The UK prime minister apologises for the nation’s death toll hitting 100,000. Note: this is the same prime minister who took until March 2020 to attend a crisis COVID-19 meeting with intelligence officials; initially opted for a wildly dangerous, vaccine dependent “herd immunity” strategy that amounted to just kind of letting the virus rip; later implemented such tough-but-fair mid-pandemic policies as 10pm closing time for pubs and “eat out to help out” restaurant discounts; and is only now getting around to mandatory quarantine.
READ ALL ABOUT IT
“There’s no faulting the Australia Day awards for throwing up some real doozies but lost in the Margaret Court drama this year has been a so-called lifetime achievement award for Rupert Murdoch from the Australia Day Foundation.
“On the face of it it looks to be an extraordinary decision: a prestigious honour bestowed on the media mogul whose recent hits in the United States include helping fan an insurrection against democracy via Fox News and in Australia leading the way on climate change denialism in cahoots with the Morrison government it supports.”
“The prime minister’s inability to discipline backbenchers, News Corp’s extremism-based business model, and complacency are increasing the risk of right-wing terrorism in Australia as we fail to learn the lessons emerging in the United States about what drives extremists to violence.
“President Joe Biden identified the challenge of right-wing terrorism in his inaugural address, saying ‘we must confront and we will defeat’ it. One of his early actions was to ask US security agencies to evaluate the threat of domestic terrorism.”
“Chinese President Xi Jinping has warned global leaders about the prospects of a ‘new Cold War’ that could “drive the world to division and even conflict”.

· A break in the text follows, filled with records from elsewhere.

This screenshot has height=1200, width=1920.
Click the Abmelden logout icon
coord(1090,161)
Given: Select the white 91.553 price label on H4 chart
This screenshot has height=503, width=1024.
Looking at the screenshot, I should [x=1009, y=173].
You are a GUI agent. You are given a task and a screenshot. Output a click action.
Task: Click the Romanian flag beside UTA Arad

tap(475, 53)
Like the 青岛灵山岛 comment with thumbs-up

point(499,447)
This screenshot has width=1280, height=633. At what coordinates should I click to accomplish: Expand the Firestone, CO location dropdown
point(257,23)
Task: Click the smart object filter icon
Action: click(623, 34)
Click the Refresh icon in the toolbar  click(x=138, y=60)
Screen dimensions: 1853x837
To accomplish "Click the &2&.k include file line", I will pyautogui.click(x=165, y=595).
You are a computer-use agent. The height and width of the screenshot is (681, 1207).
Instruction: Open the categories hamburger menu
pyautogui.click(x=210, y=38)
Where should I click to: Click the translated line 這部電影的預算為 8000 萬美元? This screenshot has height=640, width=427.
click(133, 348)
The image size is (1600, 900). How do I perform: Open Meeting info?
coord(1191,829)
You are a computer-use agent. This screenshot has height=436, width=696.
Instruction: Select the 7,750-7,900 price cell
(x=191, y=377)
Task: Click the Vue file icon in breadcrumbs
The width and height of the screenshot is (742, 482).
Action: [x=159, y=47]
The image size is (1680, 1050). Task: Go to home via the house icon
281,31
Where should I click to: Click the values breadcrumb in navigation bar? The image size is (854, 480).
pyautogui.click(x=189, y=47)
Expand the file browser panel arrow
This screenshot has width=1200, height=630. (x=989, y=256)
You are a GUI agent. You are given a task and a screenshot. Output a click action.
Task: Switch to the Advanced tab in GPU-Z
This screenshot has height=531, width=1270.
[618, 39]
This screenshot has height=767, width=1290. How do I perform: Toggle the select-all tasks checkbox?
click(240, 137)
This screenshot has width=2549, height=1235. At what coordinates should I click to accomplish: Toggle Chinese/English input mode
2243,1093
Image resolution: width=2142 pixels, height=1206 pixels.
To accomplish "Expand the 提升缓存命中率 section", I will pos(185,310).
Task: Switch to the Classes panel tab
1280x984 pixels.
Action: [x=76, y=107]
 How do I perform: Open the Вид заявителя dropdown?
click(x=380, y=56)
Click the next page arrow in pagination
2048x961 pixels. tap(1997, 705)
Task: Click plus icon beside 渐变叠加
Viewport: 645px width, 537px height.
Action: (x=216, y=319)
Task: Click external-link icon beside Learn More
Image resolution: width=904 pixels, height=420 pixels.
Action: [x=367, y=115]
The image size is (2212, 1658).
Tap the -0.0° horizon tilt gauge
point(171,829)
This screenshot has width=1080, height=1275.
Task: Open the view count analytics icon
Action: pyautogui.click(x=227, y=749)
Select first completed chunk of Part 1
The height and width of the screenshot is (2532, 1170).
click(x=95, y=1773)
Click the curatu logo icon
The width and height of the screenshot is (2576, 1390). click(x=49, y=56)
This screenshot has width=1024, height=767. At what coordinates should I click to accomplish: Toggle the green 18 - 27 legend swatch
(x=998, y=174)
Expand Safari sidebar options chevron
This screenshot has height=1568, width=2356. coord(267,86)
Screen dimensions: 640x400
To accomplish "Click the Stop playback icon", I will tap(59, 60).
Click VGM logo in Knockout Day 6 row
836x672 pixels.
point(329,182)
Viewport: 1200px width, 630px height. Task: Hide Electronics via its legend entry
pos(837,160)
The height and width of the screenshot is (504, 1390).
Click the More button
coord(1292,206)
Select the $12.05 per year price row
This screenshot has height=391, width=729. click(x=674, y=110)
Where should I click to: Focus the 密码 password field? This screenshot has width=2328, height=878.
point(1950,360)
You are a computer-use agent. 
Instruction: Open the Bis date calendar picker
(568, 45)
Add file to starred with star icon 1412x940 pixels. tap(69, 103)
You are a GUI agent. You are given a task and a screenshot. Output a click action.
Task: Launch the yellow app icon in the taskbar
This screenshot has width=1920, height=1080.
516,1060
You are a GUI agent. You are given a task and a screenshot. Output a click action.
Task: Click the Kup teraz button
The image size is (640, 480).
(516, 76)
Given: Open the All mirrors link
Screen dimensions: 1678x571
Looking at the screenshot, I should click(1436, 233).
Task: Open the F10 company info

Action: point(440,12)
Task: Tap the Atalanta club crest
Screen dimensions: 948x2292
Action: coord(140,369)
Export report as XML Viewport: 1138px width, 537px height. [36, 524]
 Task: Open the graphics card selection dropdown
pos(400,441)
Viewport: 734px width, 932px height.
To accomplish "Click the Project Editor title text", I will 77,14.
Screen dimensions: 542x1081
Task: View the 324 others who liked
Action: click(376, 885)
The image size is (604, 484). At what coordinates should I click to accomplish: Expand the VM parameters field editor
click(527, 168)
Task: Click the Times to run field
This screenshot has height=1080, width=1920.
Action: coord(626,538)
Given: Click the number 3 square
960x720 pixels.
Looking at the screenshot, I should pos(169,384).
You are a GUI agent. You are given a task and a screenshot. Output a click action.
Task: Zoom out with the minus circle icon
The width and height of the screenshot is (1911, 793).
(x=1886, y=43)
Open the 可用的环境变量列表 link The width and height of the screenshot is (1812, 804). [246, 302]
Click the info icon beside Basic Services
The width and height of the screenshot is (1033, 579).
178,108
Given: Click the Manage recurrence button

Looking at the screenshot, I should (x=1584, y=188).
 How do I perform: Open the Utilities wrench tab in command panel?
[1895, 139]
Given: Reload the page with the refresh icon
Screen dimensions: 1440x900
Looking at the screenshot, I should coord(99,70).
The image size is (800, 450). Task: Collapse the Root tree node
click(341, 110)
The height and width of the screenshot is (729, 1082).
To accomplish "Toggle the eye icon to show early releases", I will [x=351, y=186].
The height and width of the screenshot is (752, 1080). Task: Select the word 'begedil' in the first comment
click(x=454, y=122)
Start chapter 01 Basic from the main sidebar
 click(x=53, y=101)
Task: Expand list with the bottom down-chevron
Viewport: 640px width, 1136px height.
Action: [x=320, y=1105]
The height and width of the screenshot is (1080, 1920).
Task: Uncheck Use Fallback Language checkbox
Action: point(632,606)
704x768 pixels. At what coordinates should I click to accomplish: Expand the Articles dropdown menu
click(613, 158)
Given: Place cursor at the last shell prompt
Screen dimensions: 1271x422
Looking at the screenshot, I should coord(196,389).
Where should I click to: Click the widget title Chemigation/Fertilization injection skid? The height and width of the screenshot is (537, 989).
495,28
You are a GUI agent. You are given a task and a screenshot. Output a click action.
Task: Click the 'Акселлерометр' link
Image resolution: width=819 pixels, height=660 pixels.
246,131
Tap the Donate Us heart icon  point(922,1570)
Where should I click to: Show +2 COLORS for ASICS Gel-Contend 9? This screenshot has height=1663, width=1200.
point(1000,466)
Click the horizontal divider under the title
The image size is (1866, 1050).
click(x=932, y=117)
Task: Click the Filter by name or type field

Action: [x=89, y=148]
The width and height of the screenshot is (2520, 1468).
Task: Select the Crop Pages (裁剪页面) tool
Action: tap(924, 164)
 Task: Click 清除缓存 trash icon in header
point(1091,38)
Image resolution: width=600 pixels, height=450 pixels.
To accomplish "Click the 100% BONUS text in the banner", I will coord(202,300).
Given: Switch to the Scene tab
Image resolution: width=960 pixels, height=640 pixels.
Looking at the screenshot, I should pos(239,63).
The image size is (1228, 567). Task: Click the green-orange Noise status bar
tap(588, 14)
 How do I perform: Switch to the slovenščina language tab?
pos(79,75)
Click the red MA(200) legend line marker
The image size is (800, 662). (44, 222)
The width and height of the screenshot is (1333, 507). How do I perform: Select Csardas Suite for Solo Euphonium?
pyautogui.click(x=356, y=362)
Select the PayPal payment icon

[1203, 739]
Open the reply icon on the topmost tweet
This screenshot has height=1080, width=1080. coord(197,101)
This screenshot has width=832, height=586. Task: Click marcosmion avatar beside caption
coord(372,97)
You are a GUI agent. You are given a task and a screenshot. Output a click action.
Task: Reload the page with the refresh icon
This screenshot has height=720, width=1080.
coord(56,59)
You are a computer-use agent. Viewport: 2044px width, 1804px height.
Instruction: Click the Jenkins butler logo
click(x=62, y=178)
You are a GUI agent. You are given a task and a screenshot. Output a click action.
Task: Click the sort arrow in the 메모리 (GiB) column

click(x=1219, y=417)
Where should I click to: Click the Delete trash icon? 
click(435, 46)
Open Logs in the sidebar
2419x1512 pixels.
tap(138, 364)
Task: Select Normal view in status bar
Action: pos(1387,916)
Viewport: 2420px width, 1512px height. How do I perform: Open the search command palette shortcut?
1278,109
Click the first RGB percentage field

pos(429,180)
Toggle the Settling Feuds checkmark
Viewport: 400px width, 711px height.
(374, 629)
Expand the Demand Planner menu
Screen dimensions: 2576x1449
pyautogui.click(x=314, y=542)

“In a clear message to the Biden administration and its allies, he rebuked western critics of Beijing: ‘We should respect and accommodate differences, avoid meddling in other countries’ internal affairs and resolve disagreements through consultation and dialogue.’”
Barnaby Joyce shows why a Coalition government may never embrace climate action — Sophie Vorrath (RenewEconomy): “For all the uncertainty cast by unprecedented global pandemics and unpredictable election results, some things never change. You can rely, for example, on the National Party of Australia to remain stubbornly and inexplicably opposed to renewable energy (give or take a few enlightened young MPs). And you can set your watch by LNP elder Barnaby Joyce’s inflammatory and unsubstantiated claims that renewable energy is behind every glitch in the national electricity market.”
Anthony Albanese threat is real but challengers keeping powder dry ($) — Simon Benson (The Australian): “The risk to Anthony Albanese’s leadership is very real, but whether it is realised is another question. There is clearly widespread despair within the caucus. But with no factional grouping able to decide on a candidate and no candidate prepared to take up the cudgels, chances are that the party will stick with him for the time being. A frontbench reshuffle at the weekend will in part be designed to end the internal rumblings.”
Gamestop, memestocks, and the revenge of the retail trader — Alex Wilhelm and Jonathan Shieber (YahooNews): “Being a retail trader is mostly being a sucker, hoping to best the markets while lacking the infrastructure, access, and information that professionals enjoy. Hell, most professional fund managers that regular folks can invest in fail to beat the market. That’s one reason why index funds and other passive investments that merely track aggregate performance have grown so much in recent years; why pay more to have someone make you less money than simply making the same returns as the S&P 500?”
HOLD THE FRONT PAGE
WHAT’S ON TODAY
The Senate inquiry into COVID-19 policies will hear from AMA, RACP, Pharmacy Guild, AstraZeneca, Pfizer, Health secretary Brendan Murphy, and Therapeutic Goods Administration CEO John Skerritt.